> _Selected text_:

The Dark Hedges is an avenue of beech trees along Bregagh Road between Armoy and Stranocum in County Antrim, Northern Ireland. The trees form an atmospheric tunnel that has been used as a location in HBO's popular television series Game of Thrones, which has resulted in the avenue becoming a popular tourist attraction.

Origin
In about 1775, James Stuart built a new house, named Gracehill House after his wife Grace Lynd. Over 150 beech trees were planted along the entrance road to the estate, to create an imposing approach.

Legend
According to legend, the hedges are visited by a ghost called the Grey Lady, who travels the road and flits across it from tree to tree. She is claimed to be either the spirit of James Stuart's daughter (named "Cross Peggy") or one of the house's maids who died mysteriously, or a spirit from an abandoned graveyard beneath the fields, who on Halloween is joined on her visitation by other spirits from the graveyard.

Filming location
The Dark Hedges was used as a filming location for the "King's Road" in the television series Game of Thrones. The trees were also used in the 2017 Transformers film The Last Knight.

> _Directions_:
**1)** According to the text about the Dark Hedges, who was Gracehill House named after?
**2)** Copy out the passage of the text about the Dark Hedges from "The Dark Hedges is" to "popular tourist attraction.".
The listing after this point is separate material, unrelated to the text about the Dark Hedges.

> _Raw data_:
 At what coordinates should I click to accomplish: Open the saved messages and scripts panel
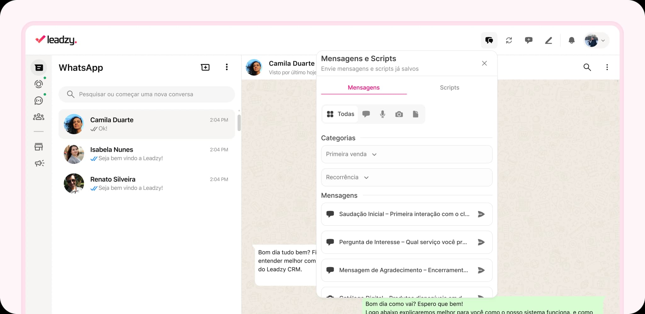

> _Solved problems_:
**1)** James Stuart's wife, Grace Lynd.

**2)**
The Dark Hedges is an avenue of beech trees along Bregagh Road between Armoy and Stranocum in County Antrim, Northern Ireland. The trees form an atmospheric tunnel that has been used as a location in HBO's popular television series Game of Thrones, which has resulted in the avenue becoming a popular tourist attraction.